Com-passion


 
Compassion
We read so often in the Gospels that our Lord "had compassion". Jesus looks at people weeping and he has compassion. He sees the hungry, and he worries. He sees his friend's weeping and he weeps too. He suffers with them. Com as in companion, passion as in the passion that Jesus went through on his way to death on the cross. Being alongside others is what us ordinary folk trying to be good friends of Jesus do. When we enter into their sadness, and hopefully their joy sometimes too, we are like Christ, compassionate.
So it's very simple to be a Christian. If we take compassion as the essence of what Jesus is to us today then it's no mystery how to be a follower of Jesus. It's simply about compassion, sharing others' pain, standing alongside the poor, the grieving, the sick, the mistreated. 
 Music and liturgy are for me the great ways we reconnect with compassion. Music touches the heart and the mind and when the words are good they move us. I was listening to Bob Dylan sing Chimes of Freedom from his 1964 Album Another Side of Bob Dylan. It struck me how nicely it brought together a vision of a better world ("Chimes of Freedom flashing" with a myriad of images of those in sorrow. (The bells tolls for "the aching ones whose wounds cannot be nursed, For the countless confused, accused, misused, strung-out ones an’ worse ...

EXERCISE PROMPT ::
Reproduce the part of the reflection on compassion between "So it's very" and "an’ worse ...", inclusive.

[Data items]
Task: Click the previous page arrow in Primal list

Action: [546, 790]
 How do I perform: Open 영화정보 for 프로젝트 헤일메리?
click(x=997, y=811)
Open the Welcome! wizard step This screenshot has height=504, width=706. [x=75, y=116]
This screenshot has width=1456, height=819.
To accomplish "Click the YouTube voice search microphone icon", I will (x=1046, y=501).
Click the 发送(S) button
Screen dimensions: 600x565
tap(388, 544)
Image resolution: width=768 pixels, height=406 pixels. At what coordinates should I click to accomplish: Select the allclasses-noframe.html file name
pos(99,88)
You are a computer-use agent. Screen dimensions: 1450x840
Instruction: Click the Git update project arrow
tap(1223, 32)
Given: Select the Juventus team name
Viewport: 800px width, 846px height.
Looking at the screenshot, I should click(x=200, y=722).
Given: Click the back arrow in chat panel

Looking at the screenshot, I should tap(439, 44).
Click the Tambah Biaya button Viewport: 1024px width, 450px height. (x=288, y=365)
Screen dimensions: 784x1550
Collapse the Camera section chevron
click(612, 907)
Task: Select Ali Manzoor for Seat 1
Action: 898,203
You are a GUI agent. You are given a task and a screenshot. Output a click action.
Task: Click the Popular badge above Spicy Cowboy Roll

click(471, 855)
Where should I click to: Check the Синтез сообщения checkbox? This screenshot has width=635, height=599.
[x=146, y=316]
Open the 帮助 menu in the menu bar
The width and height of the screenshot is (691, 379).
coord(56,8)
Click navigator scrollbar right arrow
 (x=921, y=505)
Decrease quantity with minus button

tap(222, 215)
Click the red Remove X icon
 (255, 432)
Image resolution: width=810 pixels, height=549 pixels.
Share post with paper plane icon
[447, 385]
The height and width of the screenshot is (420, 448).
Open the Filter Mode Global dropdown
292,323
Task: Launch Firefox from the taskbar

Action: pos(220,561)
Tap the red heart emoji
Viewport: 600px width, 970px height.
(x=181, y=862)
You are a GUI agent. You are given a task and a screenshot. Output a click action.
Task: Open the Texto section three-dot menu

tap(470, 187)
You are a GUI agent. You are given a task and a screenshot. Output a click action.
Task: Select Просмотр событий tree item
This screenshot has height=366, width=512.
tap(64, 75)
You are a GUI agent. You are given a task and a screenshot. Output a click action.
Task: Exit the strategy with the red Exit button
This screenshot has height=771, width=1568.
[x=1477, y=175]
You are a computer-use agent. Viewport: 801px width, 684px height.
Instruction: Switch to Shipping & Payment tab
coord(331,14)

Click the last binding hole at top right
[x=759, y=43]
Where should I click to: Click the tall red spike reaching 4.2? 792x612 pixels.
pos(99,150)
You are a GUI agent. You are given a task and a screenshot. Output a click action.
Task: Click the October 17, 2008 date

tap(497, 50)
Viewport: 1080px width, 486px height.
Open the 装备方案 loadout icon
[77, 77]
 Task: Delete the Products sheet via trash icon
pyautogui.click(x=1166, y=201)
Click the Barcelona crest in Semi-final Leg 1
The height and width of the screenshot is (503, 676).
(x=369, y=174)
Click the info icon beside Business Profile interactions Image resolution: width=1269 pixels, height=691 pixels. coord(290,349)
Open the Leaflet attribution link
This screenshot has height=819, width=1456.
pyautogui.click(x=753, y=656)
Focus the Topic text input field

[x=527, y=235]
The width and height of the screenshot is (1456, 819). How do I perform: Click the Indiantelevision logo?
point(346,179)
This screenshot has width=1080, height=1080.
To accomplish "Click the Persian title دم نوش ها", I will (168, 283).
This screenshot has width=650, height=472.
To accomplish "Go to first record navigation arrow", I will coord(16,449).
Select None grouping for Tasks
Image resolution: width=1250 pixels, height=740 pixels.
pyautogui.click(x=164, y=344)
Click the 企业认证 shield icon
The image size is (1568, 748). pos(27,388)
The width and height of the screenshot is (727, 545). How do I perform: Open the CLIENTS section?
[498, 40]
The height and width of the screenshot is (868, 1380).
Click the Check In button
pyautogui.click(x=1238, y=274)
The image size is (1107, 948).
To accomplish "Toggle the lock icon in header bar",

WRITTEN ANSWER ::
So it's very simple to be a Christian. If we take compassion as the essence of what Jesus is to us today then it's no mystery how to be a follower of Jesus. It's simply about compassion, sharing others' pain, standing alongside the poor, the grieving, the sick, the mistreated. 
 Music and liturgy are for me the great ways we reconnect with compassion. Music touches the heart and the mind and when the words are good they move us. I was listening to Bob Dylan sing Chimes of Freedom from his 1964 Album Another Side of Bob Dylan. It struck me how nicely it brought together a vision of a better world ("Chimes of Freedom flashing" with a myriad of images of those in sorrow. (The bells tolls for "the aching ones whose wounds cannot be nursed, For the countless confused, accused, misused, strung-out ones an’ worse ...